ECLI:NL:GHARL:2021:8193
Gerechtshof Arnhem-Leeuwarden
- Hoger beroep
- Rechtspraak.nl
Niet-ontvankelijkheid van het openbaar ministerie in vervolging na overlijden verdachte
In deze zaak heeft het gerechtshof Arnhem-Leeuwarden op 20 augustus 2021 uitspraak gedaan in hoger beroep tegen een vonnis van de politierechter in de rechtbank Noord-Nederland. De verdachte, Robin Jansen, was geboren in 1997 en is in 2020 overleden. Het hof heeft kennisgenomen van de vordering van de advocaat-generaal, die de niet-ontvankelijkheid van het openbaar ministerie in de vervolging heeft gevorderd. Dit verzoek is gedaan op basis van artikel 69 van het Wetboek van Strafrecht, dat stelt dat het recht tot strafvordering vervalt bij overlijden van de verdachte.
Tijdens de zitting op 6 augustus 2021 heeft het hof het onderzoek gevoerd, waarbij ook de argumenten van de raadsman van de verdachte, mr. G.R. Stoeten, zijn gehoord. Het hof heeft vastgesteld dat de verdachte, Robin Jansen, op basis van een uittreksel uit de overlijdensakte is overleden. Gezien deze omstandigheden heeft het hof geoordeeld dat het openbaar ministerie niet-ontvankelijk moet worden verklaard in de strafvervolging tegen de overleden verdachte.
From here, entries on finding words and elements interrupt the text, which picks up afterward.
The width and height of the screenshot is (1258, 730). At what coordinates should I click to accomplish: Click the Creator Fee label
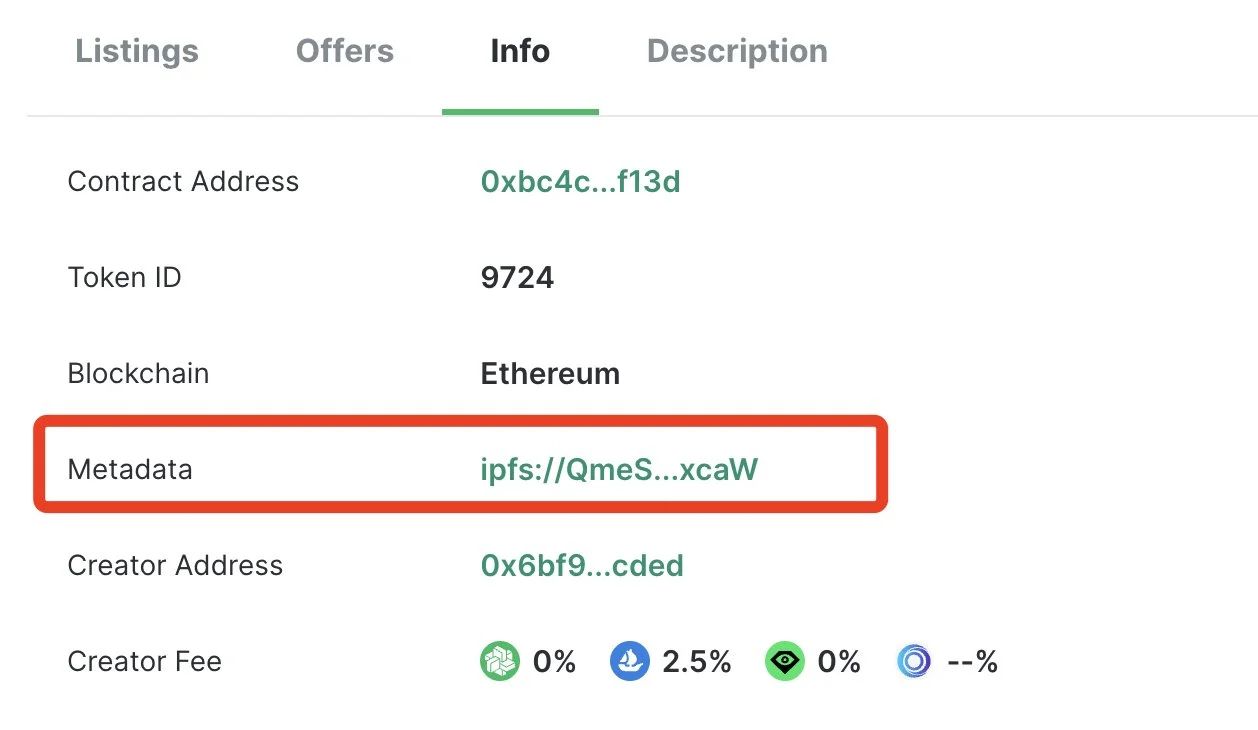145,661
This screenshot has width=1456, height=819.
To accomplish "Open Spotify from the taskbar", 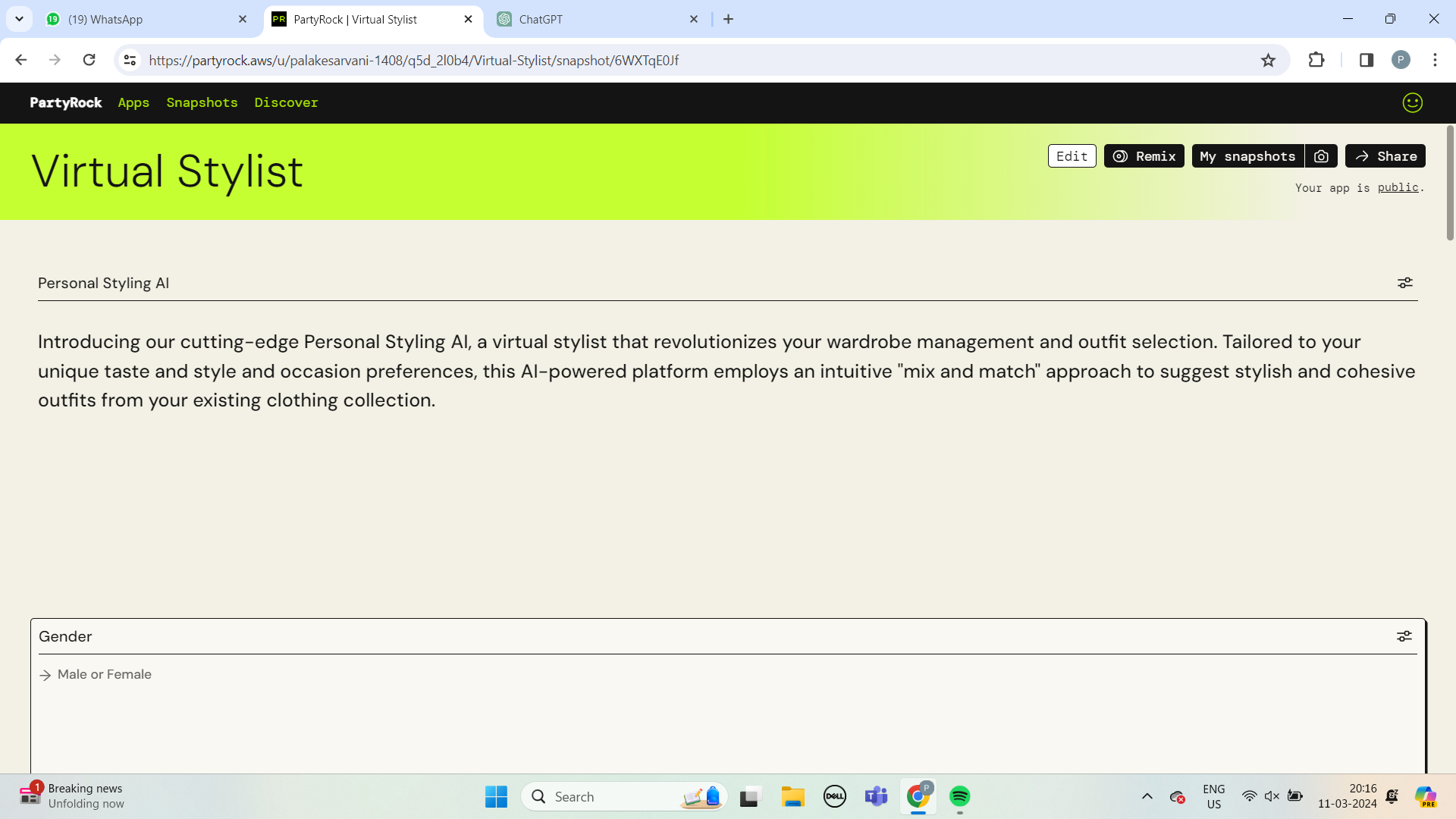I will (959, 796).
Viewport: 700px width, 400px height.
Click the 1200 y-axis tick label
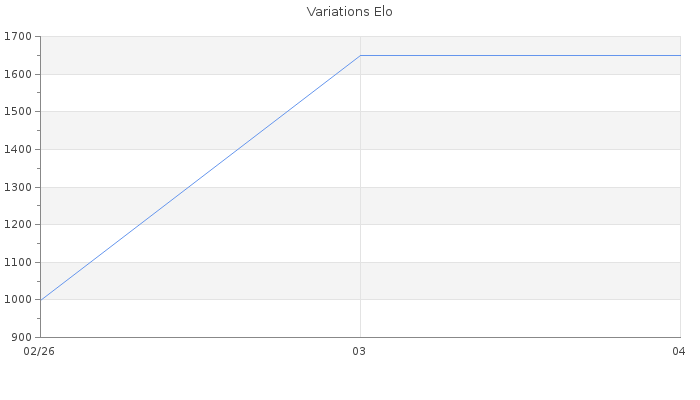pos(19,224)
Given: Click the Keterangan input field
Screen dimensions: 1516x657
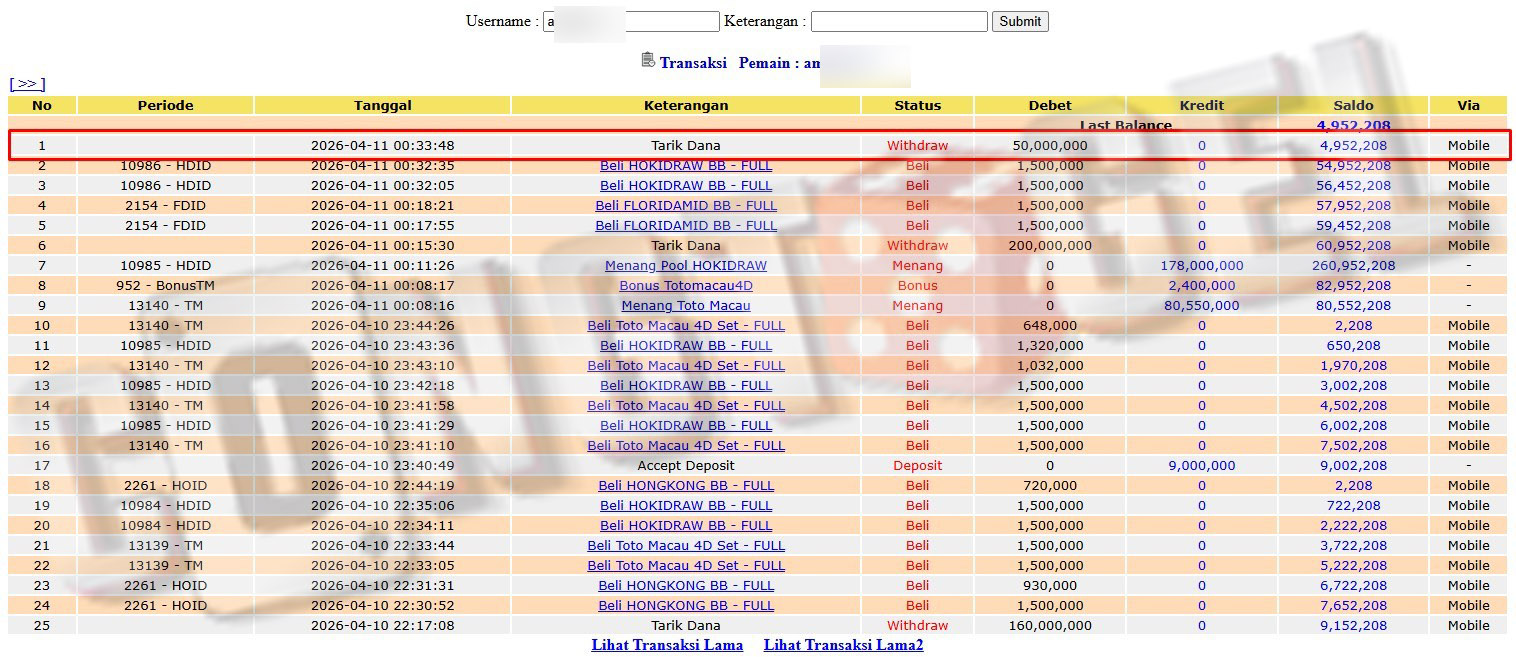Looking at the screenshot, I should point(899,21).
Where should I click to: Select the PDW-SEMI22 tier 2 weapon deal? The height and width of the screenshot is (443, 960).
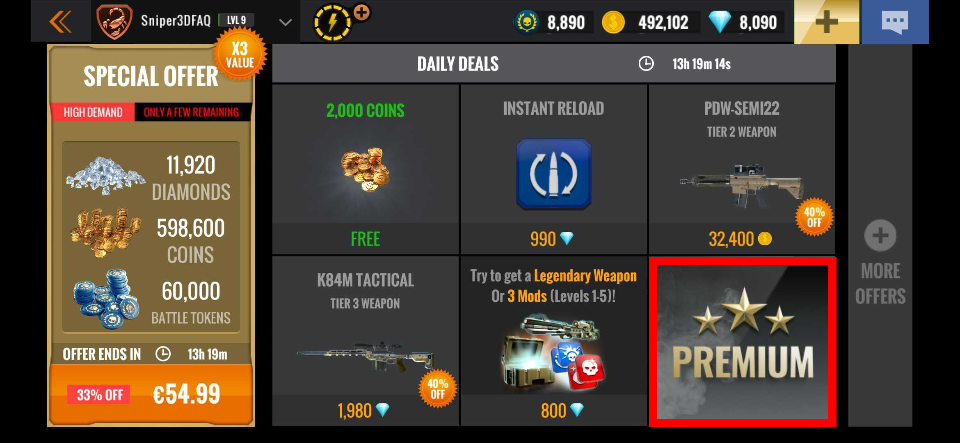click(741, 169)
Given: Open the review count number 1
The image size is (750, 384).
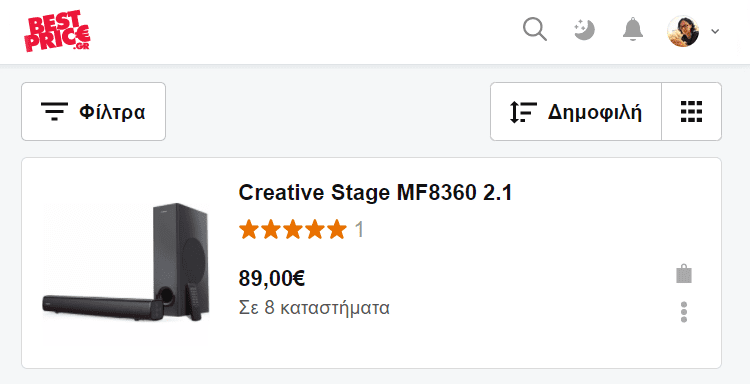Looking at the screenshot, I should (x=359, y=230).
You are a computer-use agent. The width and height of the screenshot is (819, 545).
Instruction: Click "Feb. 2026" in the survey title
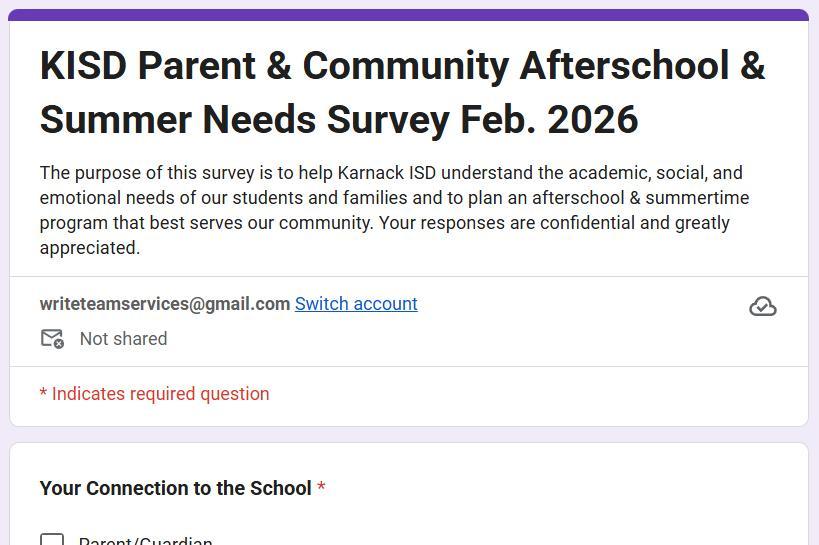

De beslissing van het hof houdt in dat het eerdere vonnis van de politierechter wordt vernietigd en dat het openbaar ministerie niet-ontvankelijk wordt verklaard in de vervolging. Deze uitspraak is gedaan ter openbare terechtzitting en is op 20 augustus 2021 uitgesproken door de meervoudige kamer voor strafzaken van het gerechtshof.